**SOURCE RECORDS:**
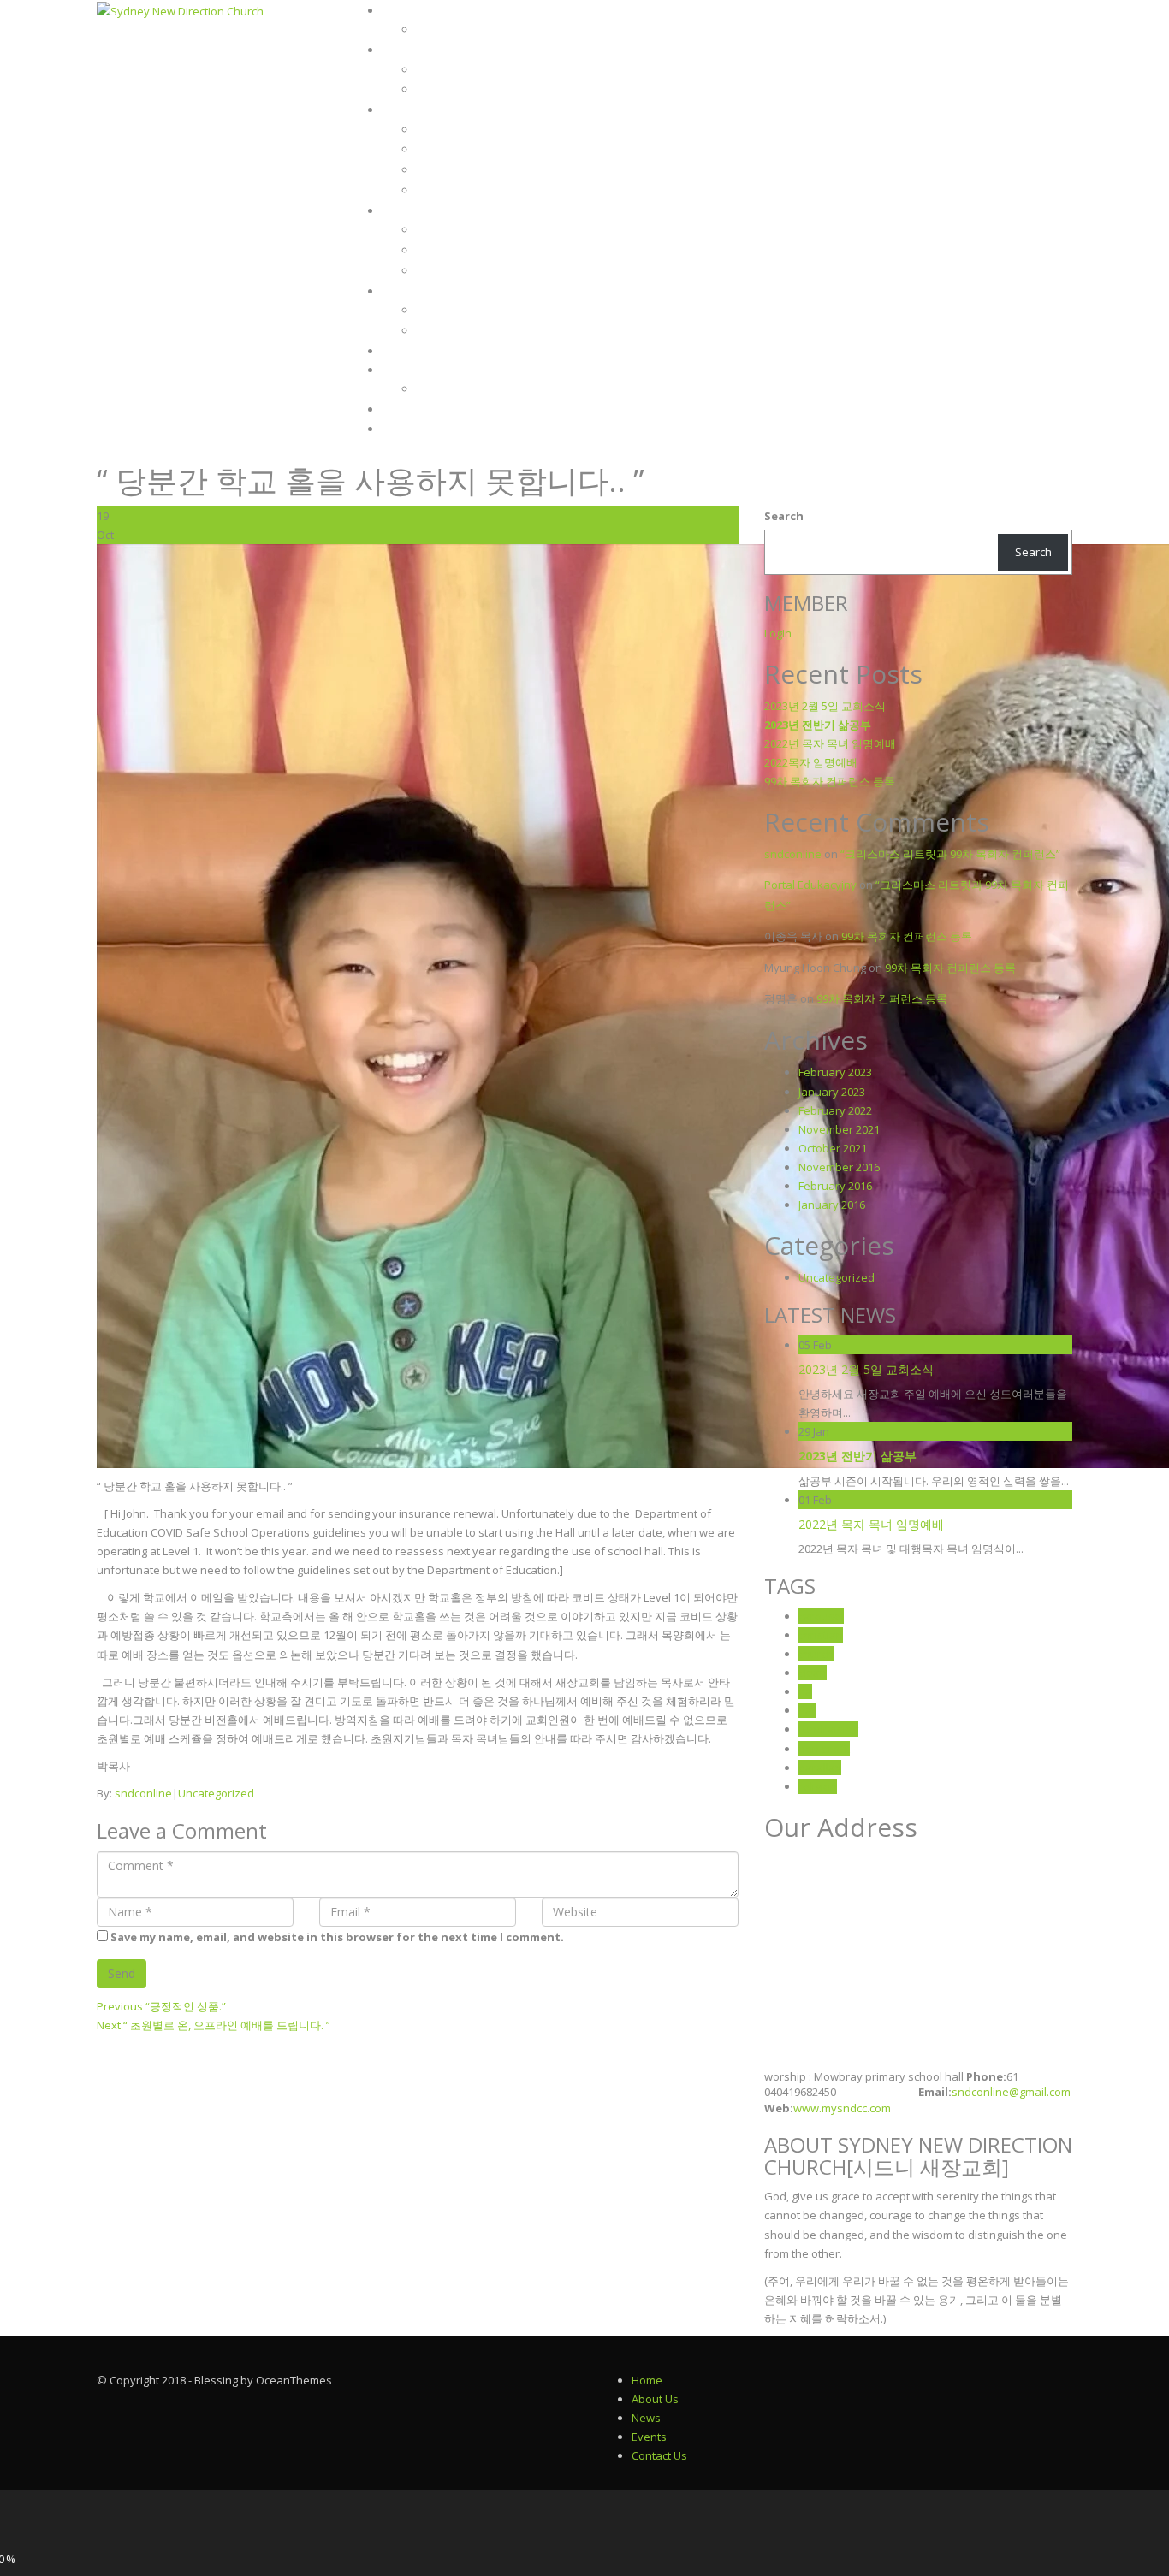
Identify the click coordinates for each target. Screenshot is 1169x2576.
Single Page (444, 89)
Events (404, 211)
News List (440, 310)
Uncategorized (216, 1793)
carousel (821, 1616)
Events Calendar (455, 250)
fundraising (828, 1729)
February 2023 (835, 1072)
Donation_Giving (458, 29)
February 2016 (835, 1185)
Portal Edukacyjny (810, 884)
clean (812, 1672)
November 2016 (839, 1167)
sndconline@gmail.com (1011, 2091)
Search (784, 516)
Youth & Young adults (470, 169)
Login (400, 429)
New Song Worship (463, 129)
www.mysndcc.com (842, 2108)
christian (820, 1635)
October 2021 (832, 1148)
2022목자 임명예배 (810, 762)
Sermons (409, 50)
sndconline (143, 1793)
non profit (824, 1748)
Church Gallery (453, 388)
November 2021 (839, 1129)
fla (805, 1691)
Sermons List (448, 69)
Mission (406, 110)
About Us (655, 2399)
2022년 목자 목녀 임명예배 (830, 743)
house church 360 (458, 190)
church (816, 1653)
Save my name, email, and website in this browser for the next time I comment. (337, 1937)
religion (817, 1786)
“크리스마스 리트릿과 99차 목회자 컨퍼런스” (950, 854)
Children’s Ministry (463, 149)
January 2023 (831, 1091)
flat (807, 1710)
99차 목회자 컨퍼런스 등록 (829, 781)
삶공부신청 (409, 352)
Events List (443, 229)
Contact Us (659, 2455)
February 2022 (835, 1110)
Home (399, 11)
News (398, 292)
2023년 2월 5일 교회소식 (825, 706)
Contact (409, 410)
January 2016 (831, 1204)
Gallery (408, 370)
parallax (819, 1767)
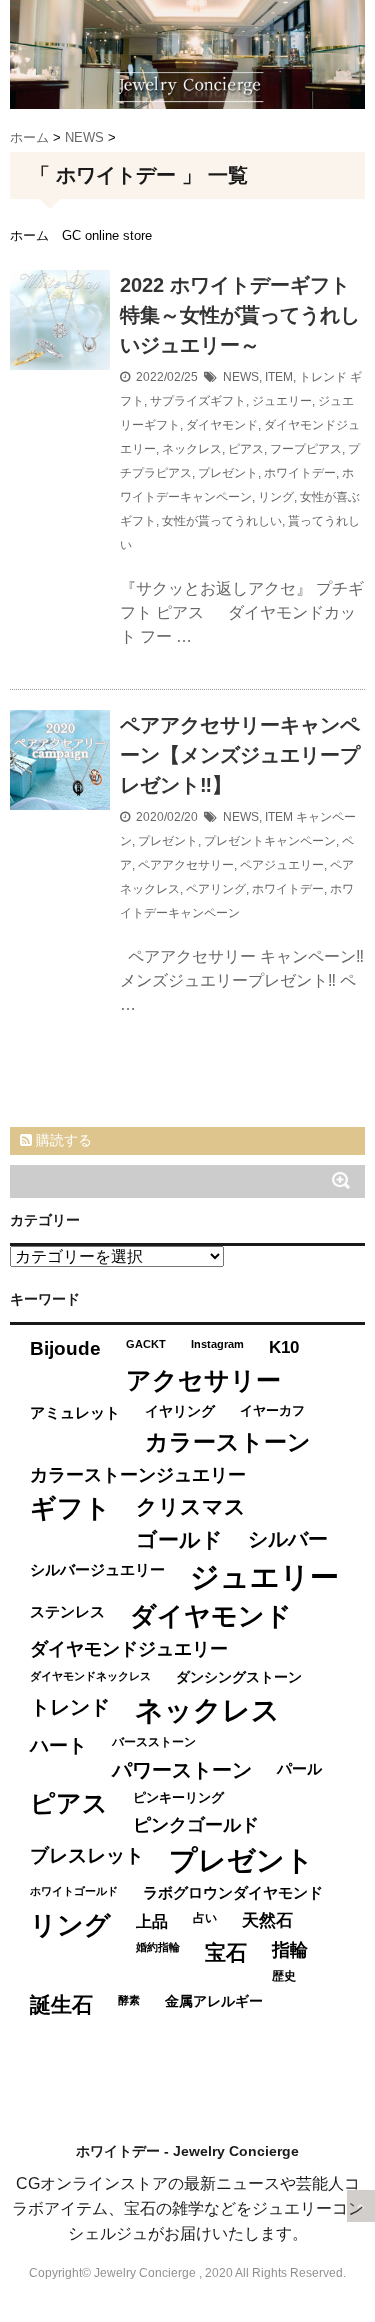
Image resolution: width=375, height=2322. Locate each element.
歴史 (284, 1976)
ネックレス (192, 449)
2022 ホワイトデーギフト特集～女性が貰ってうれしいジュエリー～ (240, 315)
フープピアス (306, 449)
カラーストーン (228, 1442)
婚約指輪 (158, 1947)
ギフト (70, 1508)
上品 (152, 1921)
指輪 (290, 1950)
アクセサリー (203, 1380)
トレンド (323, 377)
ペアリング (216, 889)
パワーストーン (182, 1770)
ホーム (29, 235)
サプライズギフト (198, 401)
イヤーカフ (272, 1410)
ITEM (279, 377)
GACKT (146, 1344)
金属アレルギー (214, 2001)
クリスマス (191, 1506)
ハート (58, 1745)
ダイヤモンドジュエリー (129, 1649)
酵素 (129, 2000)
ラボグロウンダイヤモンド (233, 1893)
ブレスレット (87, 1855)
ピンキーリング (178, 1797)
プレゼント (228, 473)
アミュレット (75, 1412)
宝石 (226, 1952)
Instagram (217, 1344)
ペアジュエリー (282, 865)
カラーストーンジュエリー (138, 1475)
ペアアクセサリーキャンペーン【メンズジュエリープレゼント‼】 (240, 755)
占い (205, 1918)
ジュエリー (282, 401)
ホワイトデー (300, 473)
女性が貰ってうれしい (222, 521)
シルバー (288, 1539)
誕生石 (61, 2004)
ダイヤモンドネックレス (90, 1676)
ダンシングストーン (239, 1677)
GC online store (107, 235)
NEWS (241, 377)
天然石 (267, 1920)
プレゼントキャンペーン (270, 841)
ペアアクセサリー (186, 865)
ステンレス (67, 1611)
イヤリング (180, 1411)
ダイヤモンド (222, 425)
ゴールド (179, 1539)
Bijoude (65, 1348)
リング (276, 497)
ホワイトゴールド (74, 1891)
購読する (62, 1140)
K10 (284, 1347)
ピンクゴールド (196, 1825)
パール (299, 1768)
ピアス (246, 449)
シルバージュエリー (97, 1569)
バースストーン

**TASK BRIEF:** Send back every line above exactly, skipping all pictures.

**COMPLETED EXERCISE:**
Identify the click coordinates for each target. Screenshot is 1169x2576.
Single Page (444, 89)
Events (404, 211)
News List (440, 310)
Uncategorized (216, 1793)
carousel (821, 1616)
Events Calendar (455, 250)
fundraising (828, 1729)
February 2023 (835, 1072)
Donation_Giving (458, 29)
February 2016 (835, 1185)
Portal Edukacyjny (810, 884)
clean (812, 1672)
November 2016 (839, 1167)
sndconline@gmail.com (1011, 2091)
Search (784, 516)
Youth & Young adults (470, 169)
Login (400, 429)
New Song Worship (463, 129)
www.mysndcc.com (842, 2108)
christian (820, 1635)
October 2021 (832, 1148)
2022목자 임명예배 (810, 762)
Sermons (409, 50)
sndconline (143, 1793)
non profit (824, 1748)
Church Gallery (453, 388)
November 2021 (839, 1129)
fla (805, 1691)
Sermons List (448, 69)
Mission (406, 110)
About Us (655, 2399)
2022년 목자 목녀 임명예배 (830, 743)
house church 360 (458, 190)
church (816, 1653)
Save my name, email, and website in this browser for the next time I comment. (337, 1937)
religion (817, 1786)
“크리스마스 리트릿과 99차 목회자 컨퍼런스” (950, 854)
Children’s Ministry (463, 149)
January 2023 (831, 1091)
flat (807, 1710)
99차 목회자 컨퍼런스 등록 (829, 781)
삶공부신청 (409, 352)
Events List (443, 229)
Contact Us (659, 2455)
February 2022 (835, 1110)
Home (399, 11)
News (398, 292)
2023년 2월 5일 교회소식 (825, 706)
Contact (409, 410)
January 2016 (831, 1204)
Gallery (408, 370)
parallax (819, 1767)
Image resolution: width=375, height=2322. Locate each element.
歴史 (284, 1976)
ネックレス (192, 449)
2022 ホワイトデーギフト特集～女性が貰ってうれしいジュエリー～ (240, 315)
フープピアス (306, 449)
カラーストーン (228, 1442)
婚約指輪 (158, 1947)
ギフト (70, 1508)
上品 (152, 1921)
指輪 (290, 1950)
アクセサリー (203, 1380)
トレンド (323, 377)
ペアリング (216, 889)
パワーストーン (182, 1770)
ホーム (29, 235)
サプライズギフト (198, 401)
イヤーカフ (272, 1410)
ITEM (279, 377)
GACKT (146, 1344)
金属アレルギー (214, 2001)
クリスマス (191, 1506)
ハート (58, 1745)
ダイヤモンドジュエリー (129, 1649)
酵素 (129, 2000)
ラボグロウンダイヤモンド (233, 1893)
ブレスレット (87, 1855)
ピンキーリング (178, 1797)
プレゼント (228, 473)
アミュレット (75, 1412)
宝石 (226, 1952)
Instagram (217, 1344)
ペアジュエリー (282, 865)
カラーストーンジュエリー (138, 1475)
ペアアクセサリーキャンペーン【メンズジュエリープレゼント‼】 (240, 755)
占い (205, 1918)
ジュエリー (282, 401)
ホワイトデー (300, 473)
女性が貰ってうれしい (222, 521)
シルバー (288, 1539)
誕生石 (61, 2004)
ダイヤモンドネックレス (90, 1676)
ダンシングストーン (239, 1677)
GC online store (107, 235)
NEWS (241, 377)
天然石 (267, 1920)
プレゼントキャンペーン (270, 841)
ペアアクセサリー (186, 865)
ステンレス (67, 1611)
イヤリング (180, 1411)
ダイヤモンド (222, 425)
ゴールド (179, 1539)
Bijoude (65, 1348)
リング (276, 497)
ホワイトゴールド (74, 1891)
購読する (62, 1140)
K10 (284, 1347)
ピンクゴールド (196, 1825)
パール (299, 1768)
ピアス (246, 449)
シルバージュエリー (97, 1569)
バースストーン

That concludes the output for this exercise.